Let the intersection of ρ cos θ = 4 and the polar axis be point a
OAM is a right triangle with OA = 4
At point P, make Pb perpendicular to the intersection axis of OM and at point B
So triangle OPB is similar to OAM
So ob / op = OM / OA
therefore OB.OA=12 So ob = 3
So OP = 3cos θ
So the trajectory of P is ρ = 3cos θ

How to solve the polar equation of a circle?

Then, C (a, t) = C (ACOS (T), asin (T)). Therefore, the equation of circle is: (ρ cos (θ) - ACOS (T)) + (ρ sin (θ) - asin (T)) = R

What is the polar equation

The curve equation described by polar coordinate system is called polar coordinate equation, which is usually expressed as the function of ρ as the independent variable

Let (2,0) be a certain point on the plane, and the graph of the moving point P (sin (2t - π / 3), cos (2t - π / 3)) be c When π / 3 becomes π / 4, the area of figure C swept by the line AP

Sin image and COS image In mathematics, there is the problem of moving sin or cos image.
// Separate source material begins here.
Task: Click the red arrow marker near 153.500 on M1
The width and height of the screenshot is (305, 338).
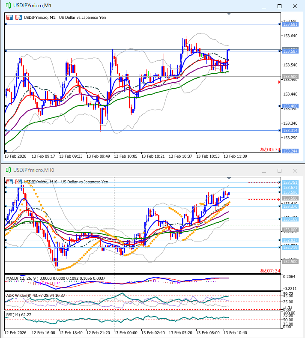Action: [279, 82]
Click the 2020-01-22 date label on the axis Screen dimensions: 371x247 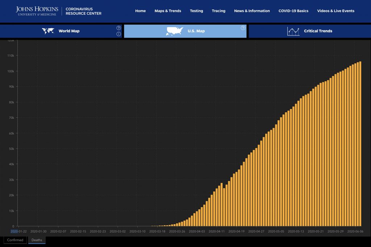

How to enlarge the x-coordinate first and how to enlarge the x-coordinate first And sin (x + π / 4) first shift π / 3, then enlarge X by two times

Let a (2.0) be a certain point on the plane, and the moving point P (sin (2t-60 °), cos (2t-60 °). When t changes from 20 to 40, the curve track of P moving clockwise from P1 to P2 and the graph area of AP1 and ap2 are ()

What is the formula of polar coordinates for area, D θ? The mathematics foundation is not good, the teacher speaks time does not listen carefully The book says, if theta increases D theta, then Da = 1 / 2 * R ^ 2 * D theta Why D θ? What is d θ?